The Burnley game aside, United have failed to convince under new coach, Ralf Rangnick, especially after the promise of changes in their style of play. Rangnick was introduced as the ‘Godfather’ of pressing football, who inspired the likes of Jurgen Klopp and Thomas Tuchel, who are doing well in their respective teams.
Great pressing teams aren’t built over a couple of games, and not halfway through the season. Having been used to the infamous ‘Ole ball’ for two seasons, United needs a bit of a demolition job in player personnel. Weed out the bad, keep those that are fixable, and inject new blood that will have the energy required to play Ralf-ball.
That’s something that could take place when the current season is wrapped, but the team needs to fix their current state of play and pick up points if they are serious about featuring in next season’s UEFA Champions League, a major drawcard for the best players in Europe.
United has players who aren’t sure about what they need to do when on or off the ball. Some, even when they decide what to do on it, the execution isn’t quite great, like a simple through ball that goes out for a throw-in instead, or straight to the opposition keeper instead of the strikers up front. Delivery from midfield and wide areas is bang average. Cristiano Ronaldo and Edinson Cavani had to drop deep just to have a few touches, in areas that do not threaten the opposition.

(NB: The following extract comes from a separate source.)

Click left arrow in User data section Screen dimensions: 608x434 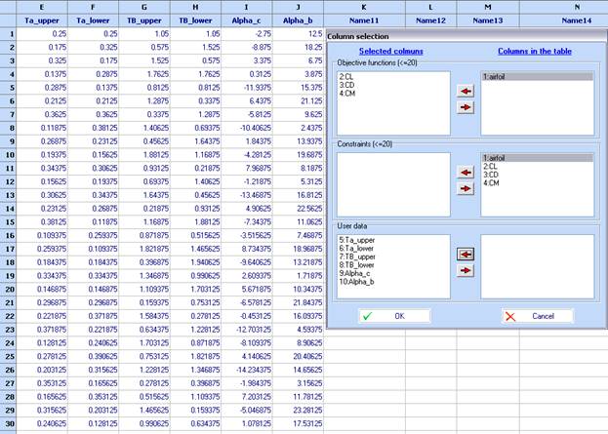pyautogui.click(x=466, y=252)
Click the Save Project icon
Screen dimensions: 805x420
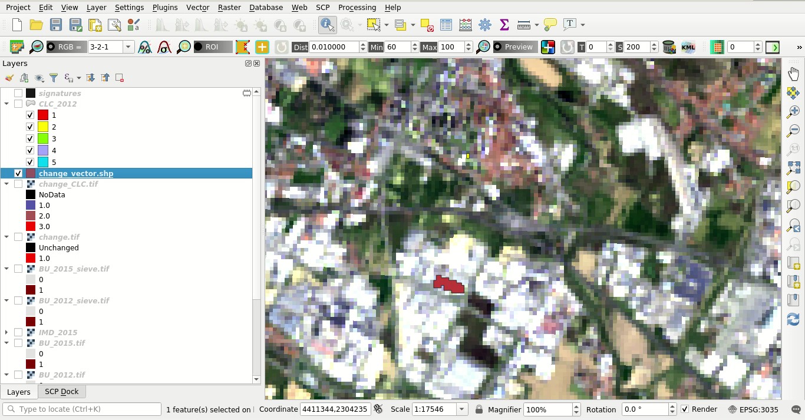tap(56, 25)
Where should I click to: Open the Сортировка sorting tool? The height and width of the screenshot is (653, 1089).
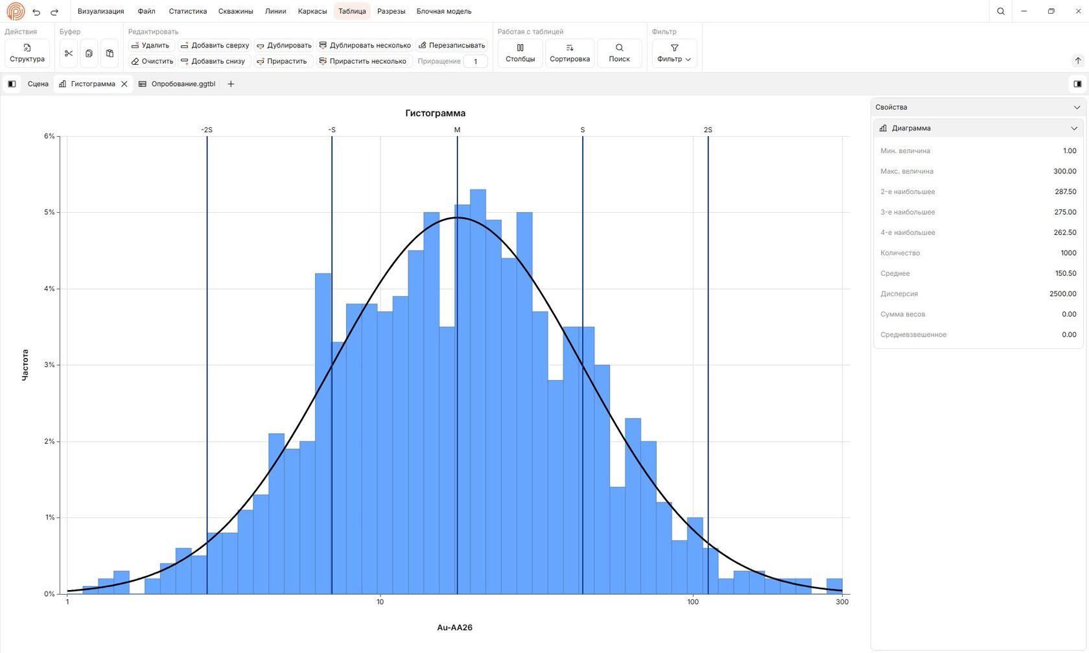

This is what Rangnick had to say after the game against Wolves:
“We didn’t play well at all, neither individually nor collectively. In the first half, we had big problems keeping them away from our box and our goal. In the second half, we changed to a different formation, with a back three, and we had more control over the game. The game showed that we have a lot of work to do, especially against the ball. We had too many unforced errors and we have to get better. This is an issue for the whole team.”
Spot on, as always in his post-match interviews. There are half-hearted attempts to press teams up the field when possession is lost, the midfield is quick to drop and join the final line of defence because there is no unity in their press.

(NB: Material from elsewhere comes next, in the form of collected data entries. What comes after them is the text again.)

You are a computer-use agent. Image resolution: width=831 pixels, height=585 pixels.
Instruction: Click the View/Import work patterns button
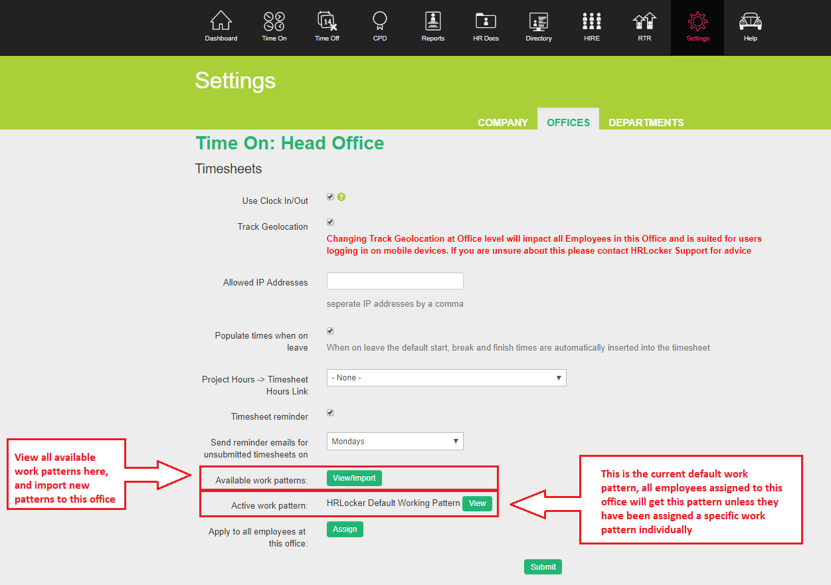pos(354,478)
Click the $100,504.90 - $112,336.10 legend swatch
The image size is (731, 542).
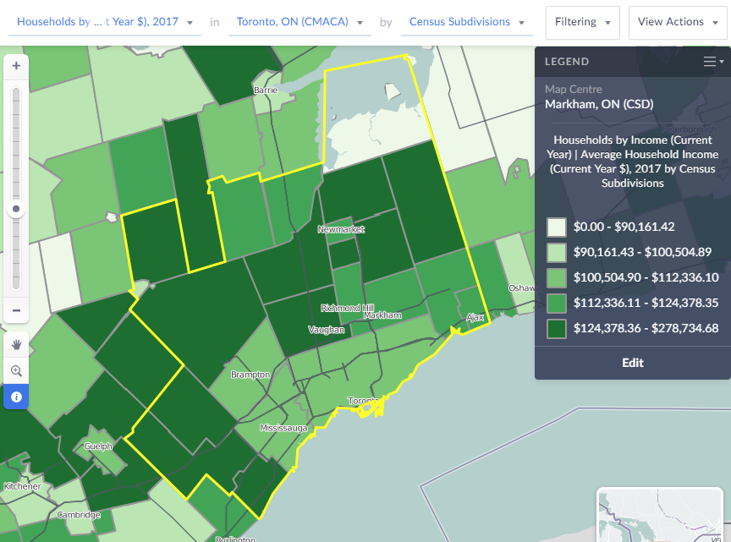coord(556,277)
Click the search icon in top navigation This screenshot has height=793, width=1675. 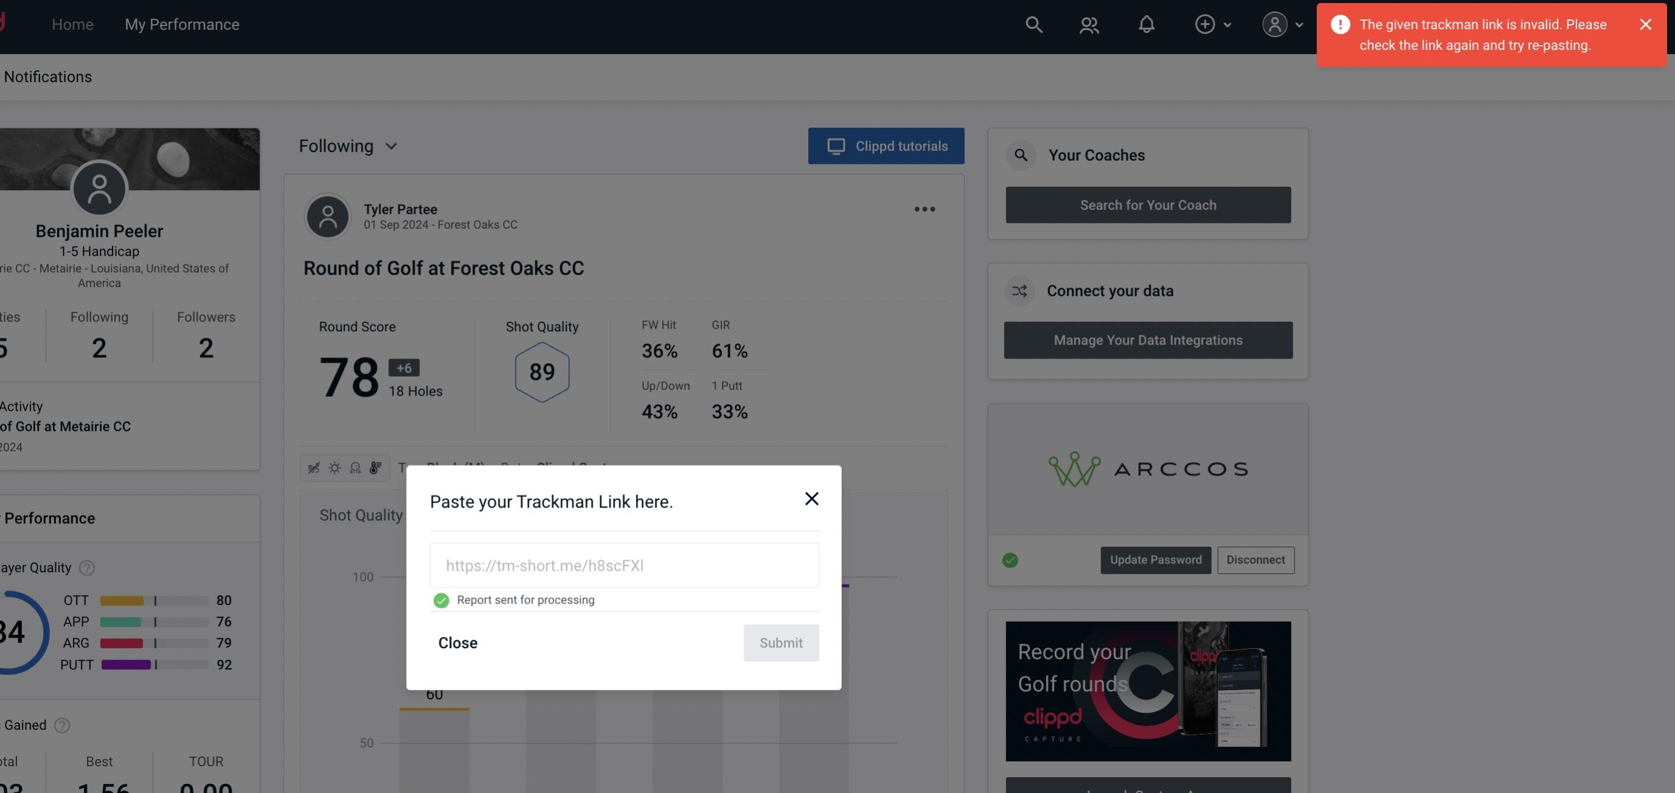(1033, 24)
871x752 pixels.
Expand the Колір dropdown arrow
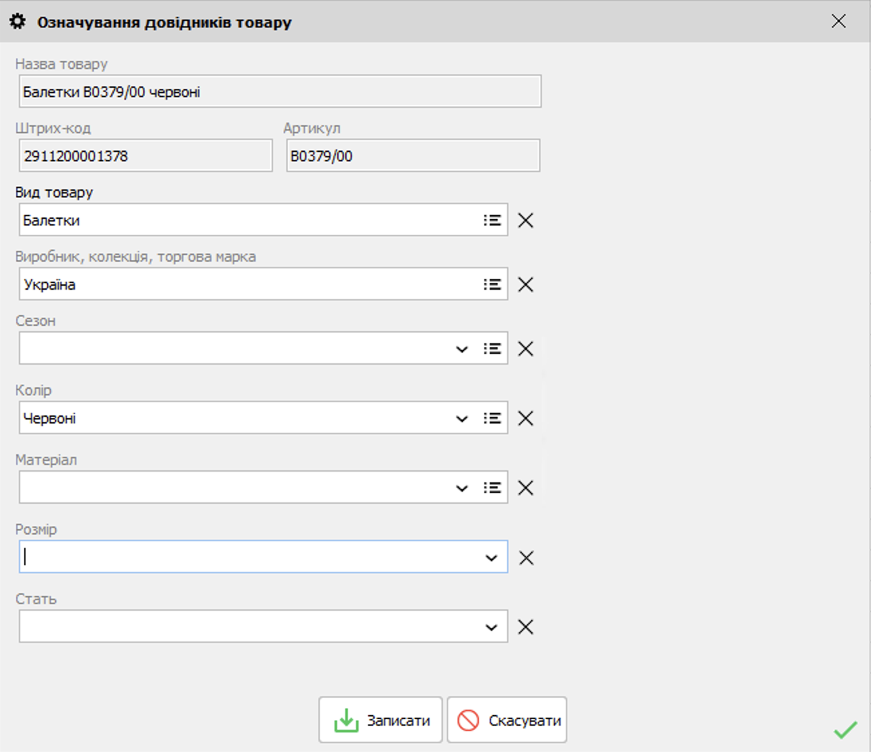pyautogui.click(x=462, y=419)
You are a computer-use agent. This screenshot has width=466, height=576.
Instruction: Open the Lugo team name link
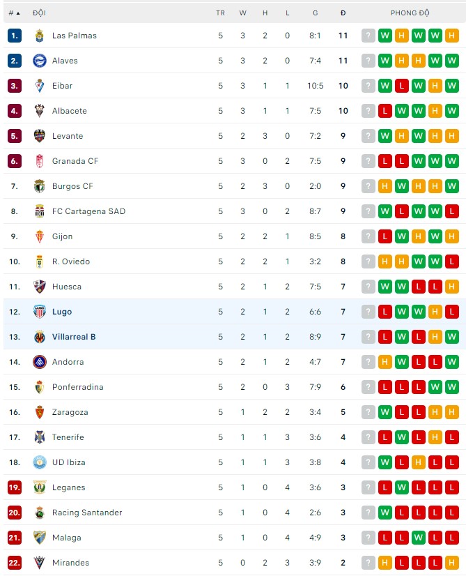pyautogui.click(x=62, y=312)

Pressing works when every one of the 10 outfield players is well aware of what needs to be done when off the ball. It works like four wheels in a car, if one of them isn’t balanced and aligned, the entire car, which is the team in this case, suffers.
Right now, the Manchester United vehicle looks very likely to be wobbling towards the dreaded Europa League places with Arsenal and Tottenham looking like they are in no mood to scramble for the top four in the final games of the season. While Arsenal lost to Manchester City recently, to many of their fans, it didn’t feel like a loss.
Their young team challenged the big boys in the league and almost got something from the game. United, on the other hand, struggled against basement boys Norwich and Newcastle and managed to let Wolves record the most goal attempts they have ever had in a first half in their Premier League history.
In the second half, Rangnick managed to change the formation to a back three late in the game. The question is; if he feels his team attacks better with a back three when under pressure, why was this not picked up in previous games? Training? Why not start with a formation that will have the team on the front foot and help it win the midfield battle it’s forever losing?
Rangnick will have to start taking decisive decisions soon to get the best out of the bunch he has. If he is sticking with the 4-2-2-2 formation, there are players he must drop that do not benefit the team, something club legend Rio Ferdinand suggested after the game. He could also learn from the coaches who learned from him early in their careers. There’s a reason why Liverpool and Chelsea aren’t using this formation.